In the case posted, it would appear the driver is ignoring the fetch-size setting, retrieving all data in one call (large RAM requirement, optimum minimal network calls).
What happens underneath ResultSet.next() is that it doesn't actually fetch one row at a time from the RESULT-SET. It fetches that from the (local) ROW-SET and fetches the next ROW-SET (invisibly) from the server as it becomes exhausted on the local client.
All of this depends on the driver as the setting is just a 'hint' but in practice I have found this is how it works for many drivers and databases (verified in many versions of Oracle, DB2 and MySQL).
The fetchSize parameter is a hint to the JDBC driver as to many rows to fetch in one go from the database. But the driver is free to ignore this and do what it sees fit. Some drivers, like the Oracle one, fetch rows in chunks, so you can read very large result sets without needing lots of memory. Other drivers just read in the whole result set in one go, and I'm guessing that's what your driver is doing.
You can try upgrading your driver to the SQL Server 2008 version (which might be better), or the open-source jTDS driver.
You need to ensure that auto-commit on the Connection is turned off, or setFetchSize will have no effect.
dbConnection.setAutoCommit(false);
Edit: Remembered that when I used this fix it was Postgres-specific, but hopefully it will still work for SQL Server.
Statement interface Doc
SUMMARY: void setFetchSize(int rows)
Gives the JDBC driver a hint as to the
number of rows that should be fetched
from the database when more rows are
needed.
Read this ebook J2EE and beyond By Art Taylor
Sounds like mssql jdbc is buffering the entire resultset for you. You can add a connect string parameter saying selectMode=cursor or responseBuffering=adaptive. If you are on version 2.0+ of the 2005 mssql jdbc driver then response buffering should default to adaptive.

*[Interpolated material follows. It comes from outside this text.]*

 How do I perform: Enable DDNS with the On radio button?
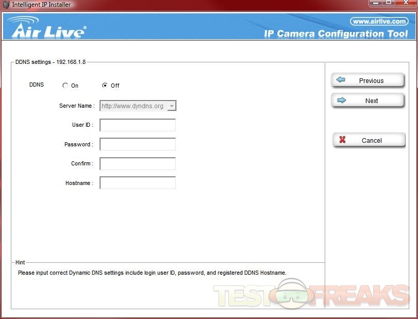[x=65, y=86]
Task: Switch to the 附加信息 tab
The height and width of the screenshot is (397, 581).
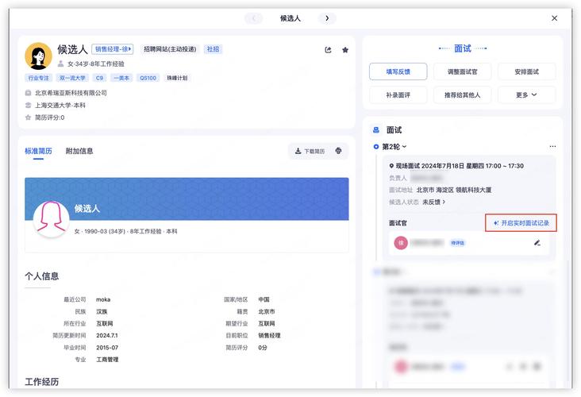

http://msdn.microsoft.com/en-us/library/bb879937.aspx
It sounds to me that you really want to limit the rows being returned in your query and page through the results. If so, you can do something like:
select * from (select rownum myrow, a.* from TEST1 a )

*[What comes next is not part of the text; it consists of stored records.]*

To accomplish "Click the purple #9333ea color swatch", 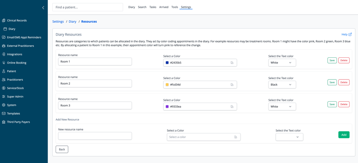I will [x=167, y=106].
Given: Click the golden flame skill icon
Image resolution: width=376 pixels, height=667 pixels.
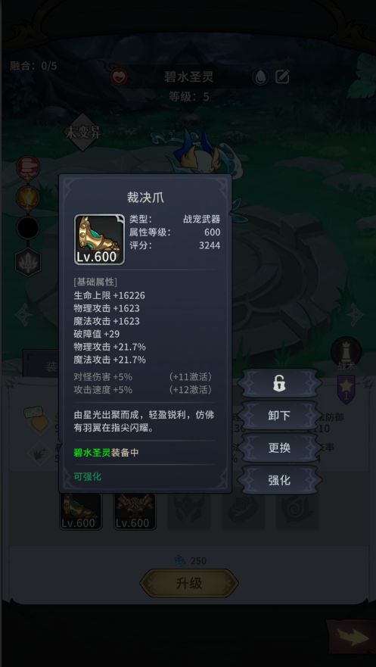Looking at the screenshot, I should pos(28,198).
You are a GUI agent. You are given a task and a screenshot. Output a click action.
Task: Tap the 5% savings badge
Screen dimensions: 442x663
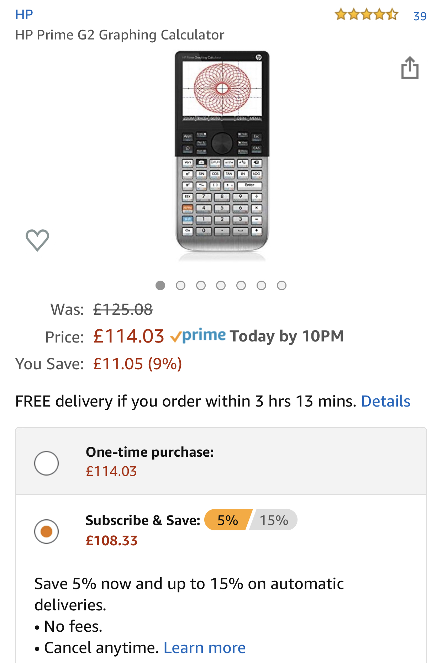tap(228, 520)
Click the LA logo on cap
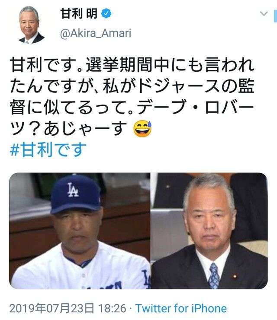 (x=73, y=190)
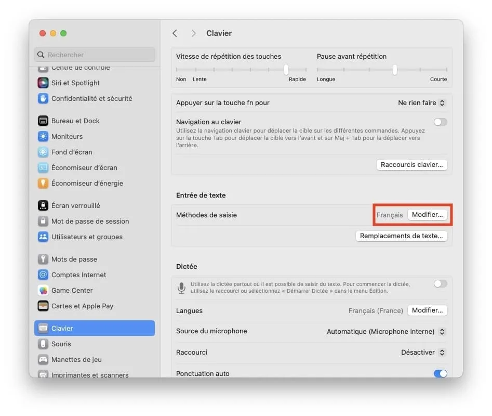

where myrow between 5 and 10 ;
You just have to determine your boundaries.
Try this:
String SQL = "select col1, col2, coln from mytable where timecol = yesterday";
connection.setAutoCommit(false);
PreparedStatement stmt = connection.prepareStatement(SQL, SQLServerResultSet.TYPE_SS_SERVER_CURSOR_FORWARD_ONLY, SQLServerResultSet.CONCUR_READ_ONLY);
stmt.setFetchSize(2000);
stmt.set....
stmt.execute();
ResultSet rset = stmt.getResultSet();
while (rset.next()) {
// ......
I had the exact same problem in a project. The issue is that even though the fetch size might be small enough, the JDBCTemplate reads all the result of your query and maps it out in a huge list which might blow your memory. I ended up extending NamedParameterJdbcTemplate to create a function which returns a Stream of Object. That Stream is based on the ResultSet normally returned by JDBC but will pull data from the ResultSet only as the Stream requires it. This will work if you don't keep a reference of all the Object this Stream spits. I did inspire myself a lot on the implementation of org.springframework.jdbc.core.JdbcTemplate#execute(org.springframework.jdbc.core.ConnectionCallback). The only real difference has to do with what to do with the ResultSet. I ended up writing this function to wrap up the ResultSet:
private <T> Stream<T> wrapIntoStream(ResultSet rs, RowMapper<T> mapper) {
CustomSpliterator<T> spliterator = new CustomSpliterator<T>(rs, mapper, Long.MAX_VALUE, NON-NULL | IMMUTABLE | ORDERED);
Stream<T> stream = StreamSupport.stream(spliterator, false);
return stream;
}
private static class CustomSpliterator<T> extends Spliterators.AbstractSpliterator<T> {
// won't put code for constructor or properties here
// the idea is to pull for the ResultSet and set into the Stream
#Override
public boolean tryAdvance(Consumer<? super T> action) {
try {
// you can add some logic to close the stream/Resultset automatically
if(rs.next()) {
T mapped = mapper.mapRow(rs, rowNumber++);
action.accept(mapped);
return true;
} else {
return false;
}
} catch (SQLException) {
// do something with this Exception
}
}
}
you can add some logic to make that Stream "auto closable", otherwise don't forget to close it when you are done.